Se sentaron en la primera fila del conjunto de butacas, donde ya esperaban unas diez niñas acompañadas de sus madres y algún padre. Muchas eran caras conocidas del oficio que saludaron resabiadas con un leve movimiento de cabeza. Había gente corriendo de un lado a otro del plató, cargada de papeles, con un pinganillo incrustado en la oreja, arrastrando gestos graves y tensos. Dos cámaras apuntaban al escenario donde se encontraba el fondo verde. Allí ensayaba Gretel García, la estrella infantil que daba el relevo a las nuevas generaciones. Pronto cumpliría dieciséis años, lo que suponía el fin de su contrato con la cadena. La delgadez de su cuerpo y unas ojeras pronunciadas distaban bastante del aspecto infantil que pretendían proyectar. Repetía un texto con languidez, mientras sorbía por la nariz repetidamente y se apretaba las sienes con las yemas de dos dedos.

En el ambiente se mezclaba el aroma de los perfumes dulzones de madres y niñas, con el olor de la laca de pelo y el detergente para limpiar los suelos. Desiré se sintió un poco mareada y se fue en busca de un baño sin esperar a que su madre le acompañara. Se adentró en una zona menos iluminada que daba a un pasillo corto con una puerta a cada lado. Eligió la de la derecha sin fijarse mucho y entró. Era un camerino vacío. Sobre el tocador, varios botes de productos cosméticos y frascos de medicinas. Apoyada contra el espejo había una muñeca vieja, de las que imitaban el estilo de vida adulto, en pie sobre unas piernas recias y con los brazos articulados. Los trasquilones habían acabado con lo que un día debió ser un bonito cabello pelirrojo y uno de sus párpados permanecía cerrado. Iba vestida de bailarina, con maillot y tutú, aunque el raso y el tul blancos amarilleaban y le faltaba un tirante. Desiré la sujetó por la cintura recta, le acarició las pecas de la cara e intentó abrirle el ojo cerrado. Colocó los brazos de la muñeca en alto, como esperando que hiciese una pirueta, pero se le resbaló, dejándola caer al suelo. Al recogerla, un brazo se desencajó del cuerpo de plástico.
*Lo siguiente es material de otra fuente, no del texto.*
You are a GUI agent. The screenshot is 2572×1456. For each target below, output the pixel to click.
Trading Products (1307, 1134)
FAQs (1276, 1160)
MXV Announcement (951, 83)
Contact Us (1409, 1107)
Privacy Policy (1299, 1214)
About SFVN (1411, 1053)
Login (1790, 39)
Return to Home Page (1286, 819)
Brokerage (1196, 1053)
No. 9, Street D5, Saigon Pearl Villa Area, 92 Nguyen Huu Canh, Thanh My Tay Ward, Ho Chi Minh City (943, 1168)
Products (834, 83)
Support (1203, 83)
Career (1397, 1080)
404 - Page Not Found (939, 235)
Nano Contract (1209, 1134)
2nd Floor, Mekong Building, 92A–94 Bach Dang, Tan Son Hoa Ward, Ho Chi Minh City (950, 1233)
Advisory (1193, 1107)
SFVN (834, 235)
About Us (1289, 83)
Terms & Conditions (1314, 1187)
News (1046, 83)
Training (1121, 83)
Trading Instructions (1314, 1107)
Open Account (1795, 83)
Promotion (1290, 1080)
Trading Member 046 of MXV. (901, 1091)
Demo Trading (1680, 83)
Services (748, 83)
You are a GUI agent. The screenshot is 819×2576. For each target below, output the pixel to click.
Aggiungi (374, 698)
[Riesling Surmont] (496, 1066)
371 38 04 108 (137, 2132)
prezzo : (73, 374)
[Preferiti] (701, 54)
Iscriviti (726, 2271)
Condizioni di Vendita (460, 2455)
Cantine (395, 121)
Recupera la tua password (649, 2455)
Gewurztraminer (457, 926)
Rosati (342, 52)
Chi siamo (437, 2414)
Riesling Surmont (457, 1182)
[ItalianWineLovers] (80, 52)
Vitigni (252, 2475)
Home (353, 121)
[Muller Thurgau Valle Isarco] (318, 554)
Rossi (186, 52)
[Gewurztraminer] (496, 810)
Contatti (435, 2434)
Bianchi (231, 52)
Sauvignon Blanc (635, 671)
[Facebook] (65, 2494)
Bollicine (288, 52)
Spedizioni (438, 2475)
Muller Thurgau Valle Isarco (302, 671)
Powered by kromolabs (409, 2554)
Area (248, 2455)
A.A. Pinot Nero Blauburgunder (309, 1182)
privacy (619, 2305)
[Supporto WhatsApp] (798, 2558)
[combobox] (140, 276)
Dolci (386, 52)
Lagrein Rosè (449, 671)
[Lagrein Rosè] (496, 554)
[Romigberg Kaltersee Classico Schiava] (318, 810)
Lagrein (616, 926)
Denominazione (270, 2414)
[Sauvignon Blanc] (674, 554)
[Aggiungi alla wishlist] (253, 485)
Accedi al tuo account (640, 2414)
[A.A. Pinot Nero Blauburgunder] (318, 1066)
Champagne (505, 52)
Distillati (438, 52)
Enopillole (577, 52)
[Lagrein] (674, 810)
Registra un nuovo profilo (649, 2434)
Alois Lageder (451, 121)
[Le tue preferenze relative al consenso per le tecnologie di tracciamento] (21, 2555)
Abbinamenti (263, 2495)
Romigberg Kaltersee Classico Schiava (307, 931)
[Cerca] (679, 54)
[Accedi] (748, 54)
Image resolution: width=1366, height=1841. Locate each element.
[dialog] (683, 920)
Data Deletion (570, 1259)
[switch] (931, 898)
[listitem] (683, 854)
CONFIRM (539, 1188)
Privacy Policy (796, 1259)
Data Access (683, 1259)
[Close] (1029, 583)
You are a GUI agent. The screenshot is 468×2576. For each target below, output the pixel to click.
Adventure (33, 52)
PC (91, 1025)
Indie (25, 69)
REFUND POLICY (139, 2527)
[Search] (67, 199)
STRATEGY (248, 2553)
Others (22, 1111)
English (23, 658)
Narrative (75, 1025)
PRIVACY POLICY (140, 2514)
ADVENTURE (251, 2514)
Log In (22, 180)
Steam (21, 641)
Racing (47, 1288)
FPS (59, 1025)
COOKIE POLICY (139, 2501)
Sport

Intentó colocarlo en su sitio pero la pieza que lo ensamblaba estaba rota y no se sostenía. Le atusó un poco el pelo, la acercó a su pecho en un leve abrazo de despedida y la dejó con cuidado donde la había encontrado, con el brazo a los pies y el gesto descompuesto. Cuando cerró la puerta del camerino con cuidado, reparó en la estrella desvaída que colgaba de ella.